-- What is required --
Can you retype the stretch of the key person insurance text below from "WHAT IS KEY" through "to the business." word for word?

-- Excerpted passage --
** start **

WHAT IS KEY PERSON INSURANCE
Key person insurance is the provision of protection to a business against the death and / or disability of a key employee. What makes a key employee is a subjective matter. Clearly, a salesperson who is responsible for the bulk of a company’s income would be defined as a key employee, likewise a design or research individual who is working on key new product areas would again qualify. There are, however, many other fields in which an employee may be defined as being of special worth to the business.
THE NEED FOR KEY PERSON INSURANCE
Clearly, the need for key person insurance is the protection of the business against unforeseen circumstances. No business would carry on without ensuring that their property ( computers, software, etc.) were protected by insurance. Statistically, it is just as likely that the staff who generate the income for the business will suffer an illness or injury that could be far more damaging to the health of the firm than the destruction of inanimate objects.
- The death or disablement of a key person can lead to:
- Interruption or loss of existing and potential product sales.
- Loss of confidence from existing or new suppliers.

** end **

-- Information supplied --
** start **

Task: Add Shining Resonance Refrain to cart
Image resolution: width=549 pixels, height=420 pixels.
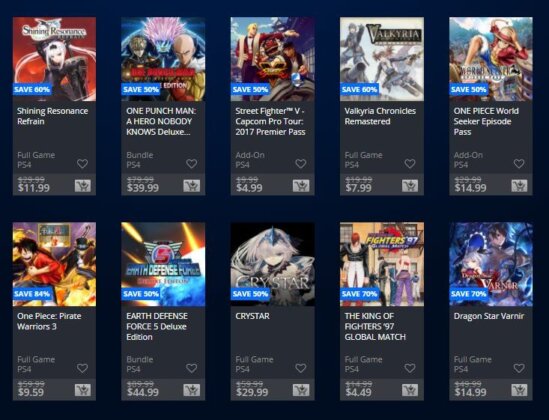Action: pyautogui.click(x=83, y=186)
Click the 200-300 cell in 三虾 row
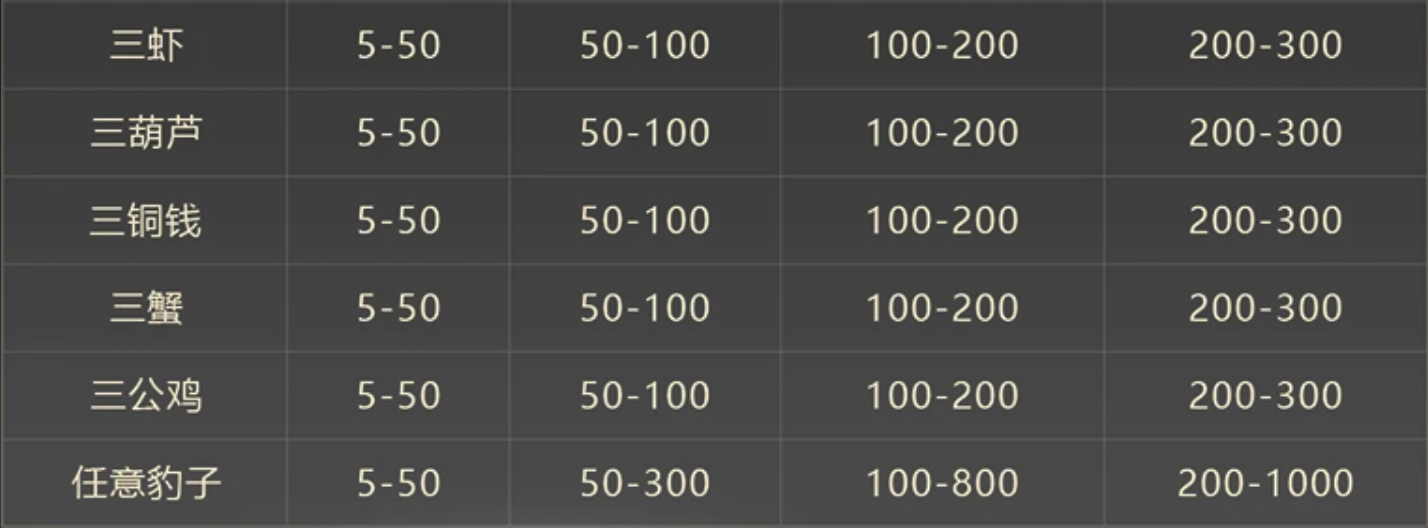Viewport: 1428px width, 528px height. pyautogui.click(x=1265, y=46)

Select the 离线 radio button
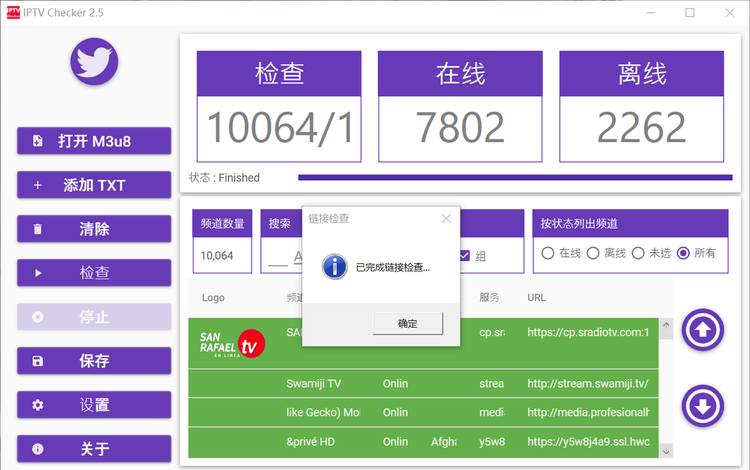coord(593,253)
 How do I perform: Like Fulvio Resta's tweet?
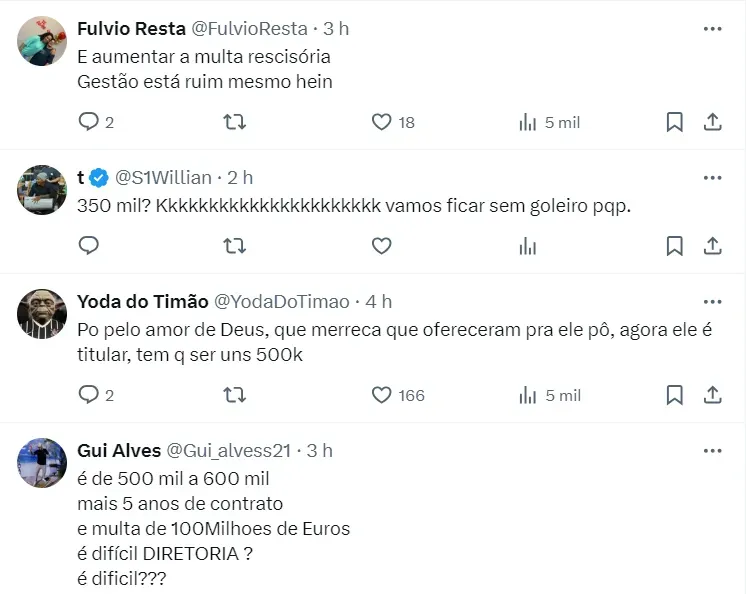(381, 122)
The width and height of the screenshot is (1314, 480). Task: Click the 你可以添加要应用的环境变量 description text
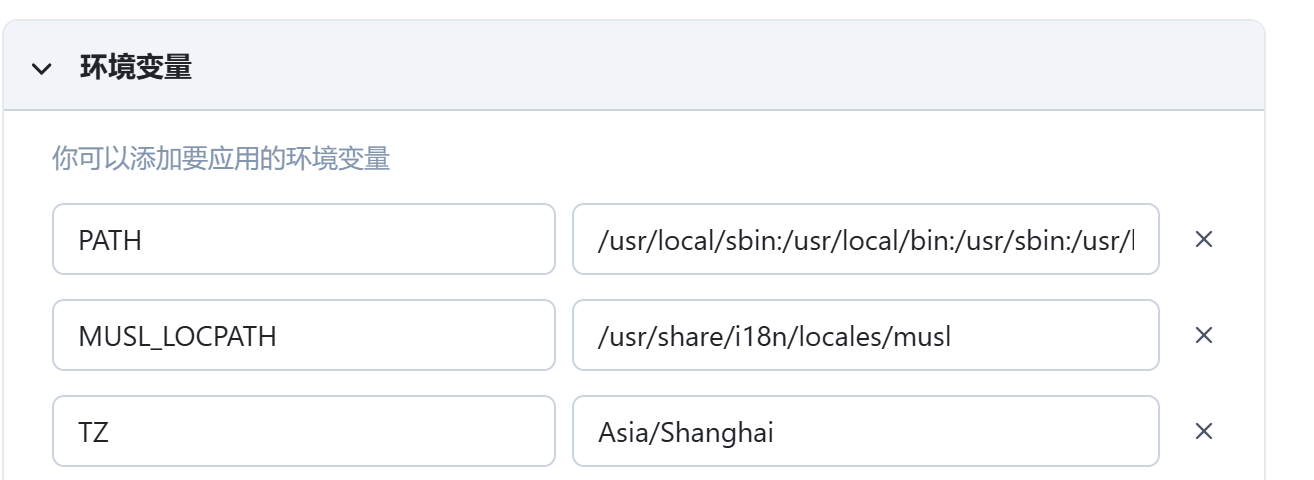(x=221, y=158)
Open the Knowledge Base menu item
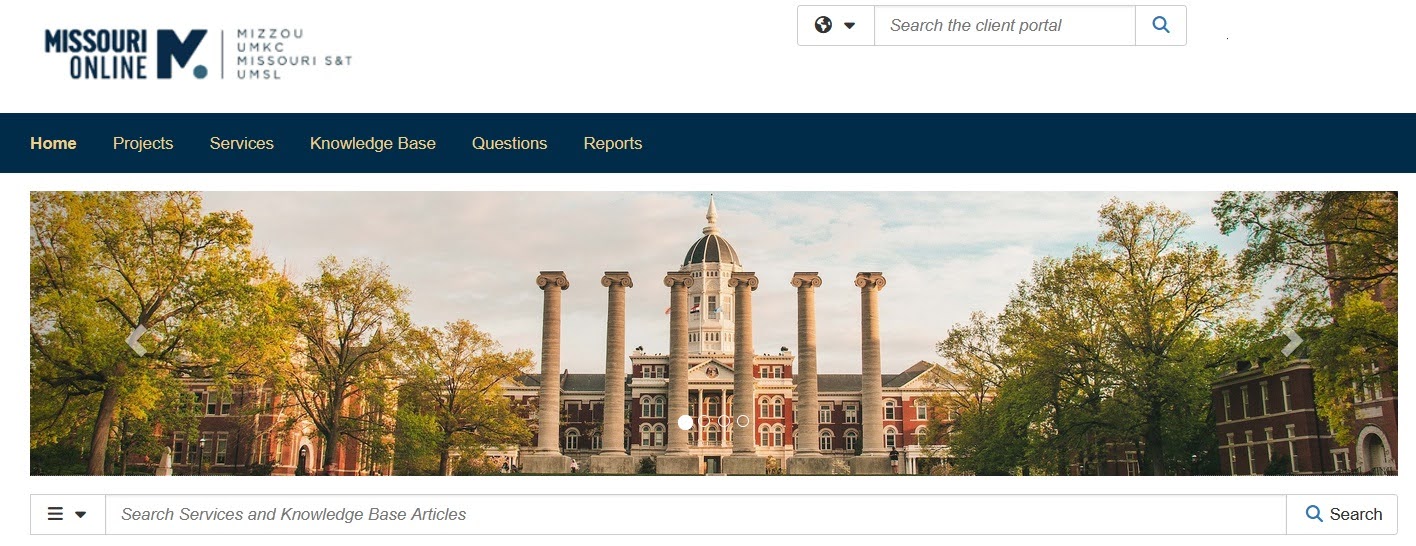Screen dimensions: 1416x546 tap(373, 143)
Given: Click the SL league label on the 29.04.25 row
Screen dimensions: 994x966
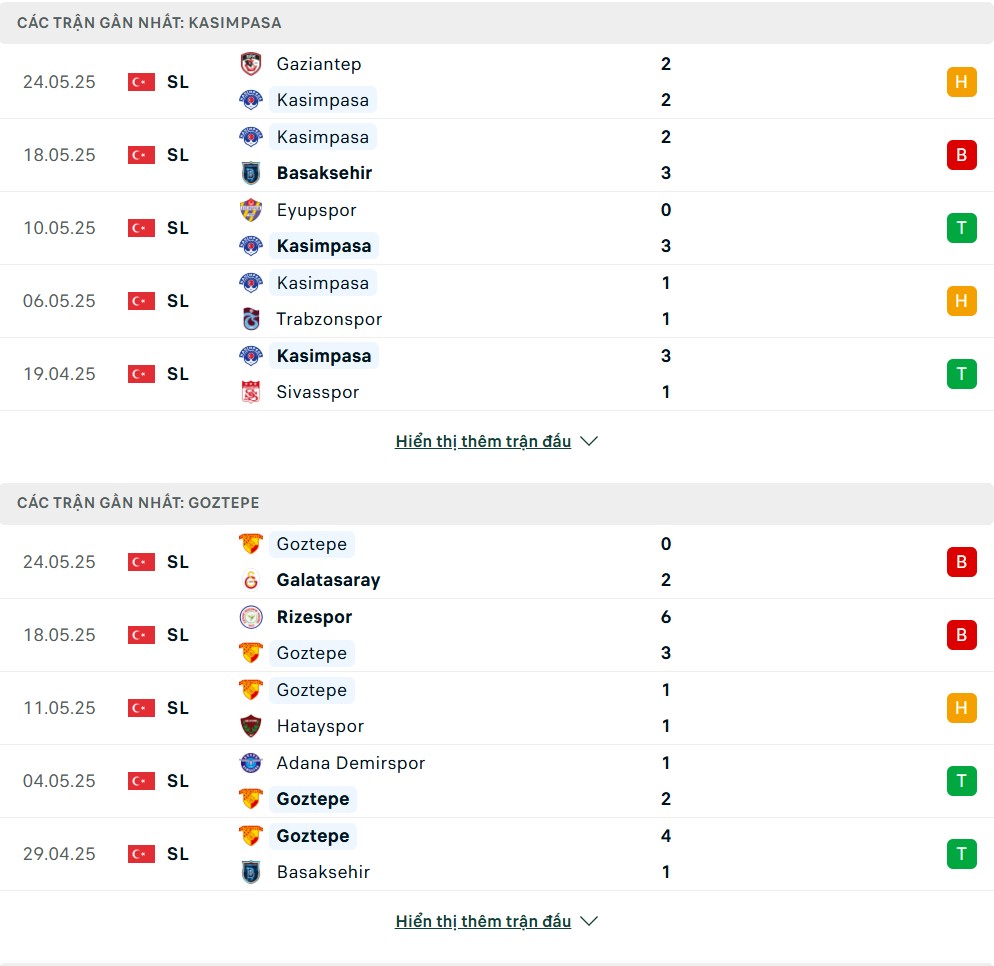Looking at the screenshot, I should pyautogui.click(x=178, y=854).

** end **

-- Full output --
WHAT IS KEY PERSON INSURANCE
Key person insurance is the provision of protection to a business against the death and / or disability of a key employee. What makes a key employee is a subjective matter. Clearly, a salesperson who is responsible for the bulk of a company’s income would be defined as a key employee, likewise a design or research individual who is working on key new product areas would again qualify. There are, however, many other fields in which an employee may be defined as being of special worth to the business.